## WORK TASK
When you reach the line containing "Joukkue (33, 2047)" in the entries below, start writing out each line exactly, and stop after the line containing "Suostumus [tab] (83, 1207)".

## DATA PROVIDED
----------

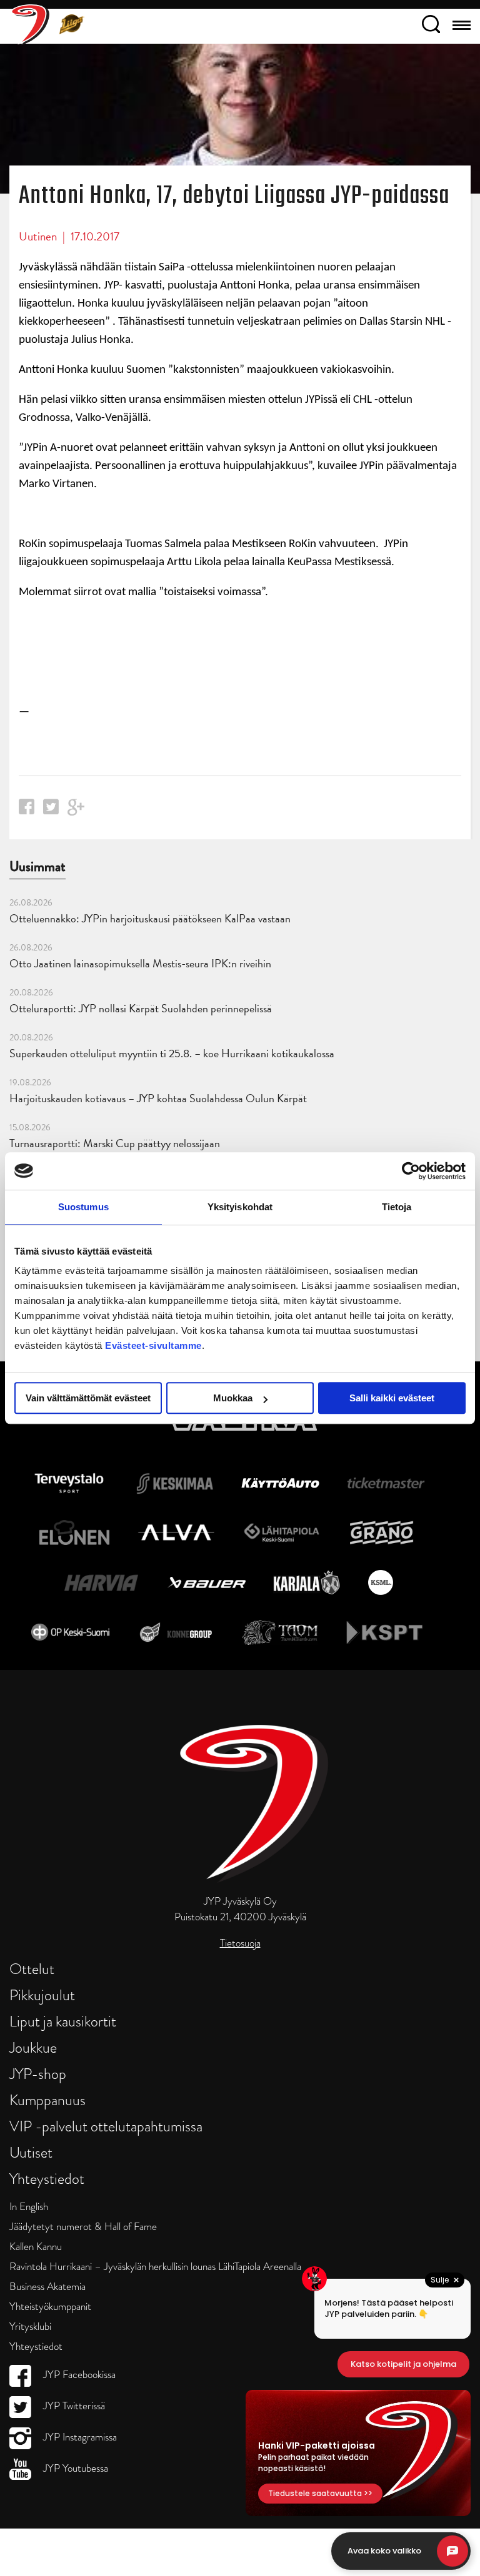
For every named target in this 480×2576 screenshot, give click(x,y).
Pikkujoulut (42, 1995)
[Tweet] (51, 810)
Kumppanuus (47, 2100)
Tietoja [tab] (397, 1207)
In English (28, 2206)
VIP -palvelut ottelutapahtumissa (105, 2126)
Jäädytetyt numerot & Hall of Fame (83, 2226)
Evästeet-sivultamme (153, 1345)
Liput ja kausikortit (62, 2021)
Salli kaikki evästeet (391, 1398)
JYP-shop (37, 2074)
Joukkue (33, 2047)
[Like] (26, 810)
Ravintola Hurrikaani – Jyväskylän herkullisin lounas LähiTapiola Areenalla (155, 2266)
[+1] (76, 811)
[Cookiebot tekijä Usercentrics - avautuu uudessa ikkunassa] (411, 1171)
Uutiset (30, 2152)
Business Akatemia (47, 2286)
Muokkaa (232, 1398)
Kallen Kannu (35, 2246)
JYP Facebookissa (78, 2374)
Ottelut (31, 1969)
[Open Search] (431, 26)
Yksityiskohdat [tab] (240, 1207)
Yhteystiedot (46, 2178)
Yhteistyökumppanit (50, 2306)
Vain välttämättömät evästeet (88, 1398)
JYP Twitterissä (73, 2406)
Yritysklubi (30, 2326)
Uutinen (38, 236)
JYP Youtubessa (74, 2468)
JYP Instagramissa (79, 2437)
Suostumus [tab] (83, 1207)
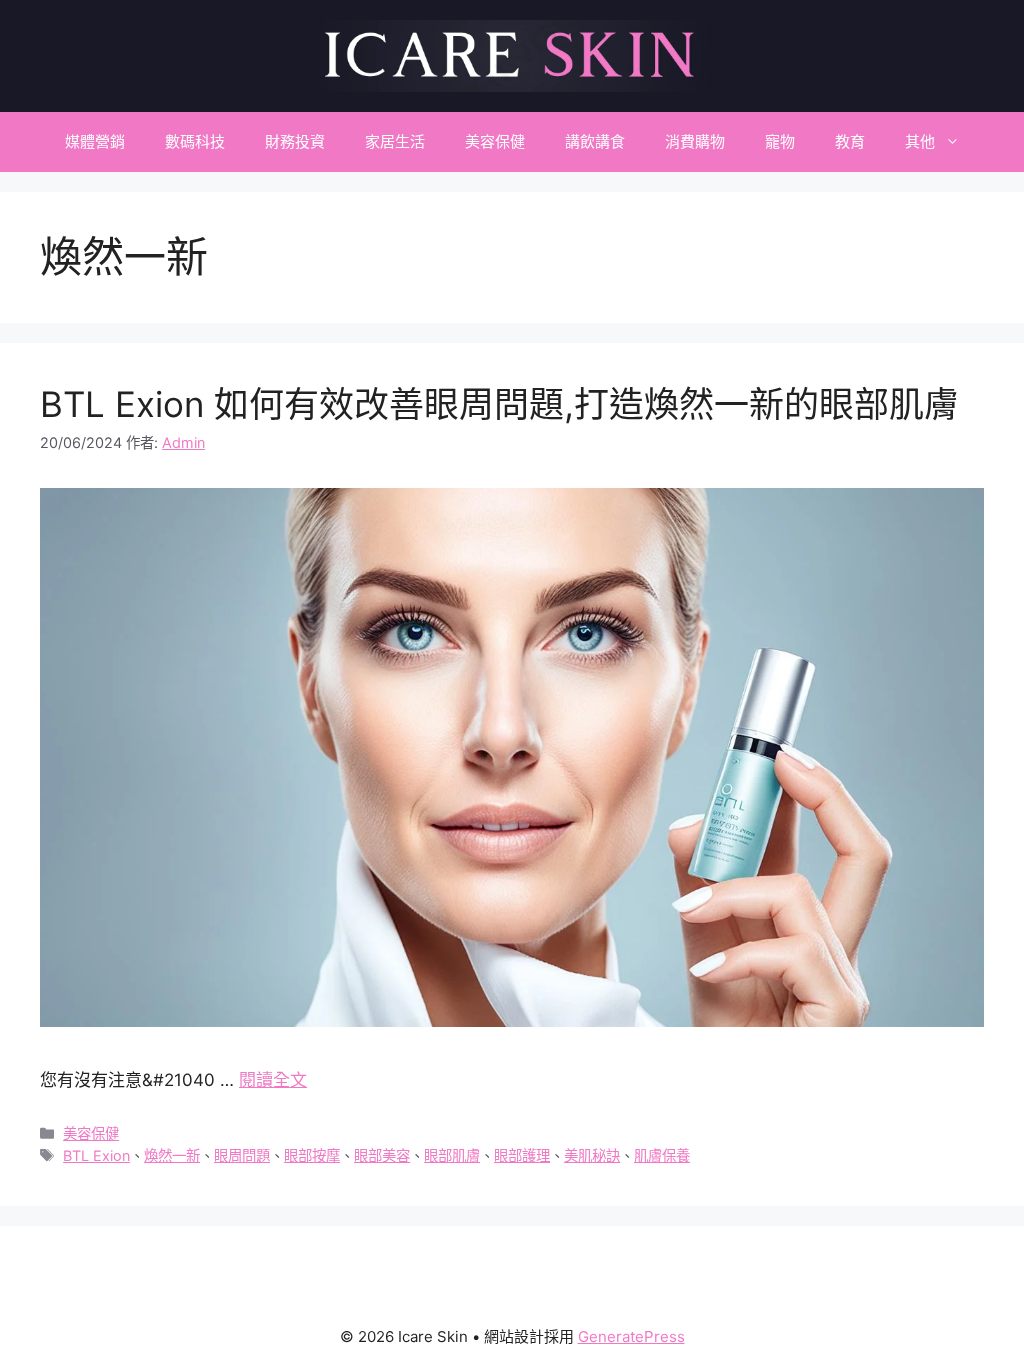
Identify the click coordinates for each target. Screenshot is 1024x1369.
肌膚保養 (662, 1155)
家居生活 (395, 141)
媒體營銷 (95, 141)
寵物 (780, 141)
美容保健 (495, 141)
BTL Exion (96, 1155)
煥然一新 (172, 1155)
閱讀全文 (273, 1080)
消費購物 (695, 141)
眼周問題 (242, 1155)
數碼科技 (195, 141)
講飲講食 (595, 141)
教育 (850, 141)
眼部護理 (522, 1155)
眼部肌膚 (452, 1155)
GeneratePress (631, 1336)
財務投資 (295, 141)
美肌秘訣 (592, 1155)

----------

## TASK RESPONSE
Joukkue (33, 2047)
[Like] (26, 810)
Ravintola Hurrikaani – Jyväskylän herkullisin lounas LähiTapiola Areenalla (155, 2266)
[+1] (76, 811)
[Cookiebot tekijä Usercentrics - avautuu uudessa ikkunassa] (411, 1171)
Uutiset (30, 2152)
Business Akatemia (47, 2286)
Muokkaa (232, 1398)
Kallen Kannu (35, 2246)
JYP Facebookissa (78, 2374)
Ottelut (31, 1969)
[Open Search] (431, 26)
Yksityiskohdat [tab] (240, 1207)
Yhteystiedot (46, 2178)
Yhteistyökumppanit (50, 2306)
Vain välttämättömät evästeet (88, 1398)
JYP Twitterissä (73, 2406)
Yritysklubi (30, 2326)
Uutinen (38, 236)
JYP Youtubessa (74, 2468)
JYP Instagramissa (79, 2437)
Suostumus [tab] (83, 1207)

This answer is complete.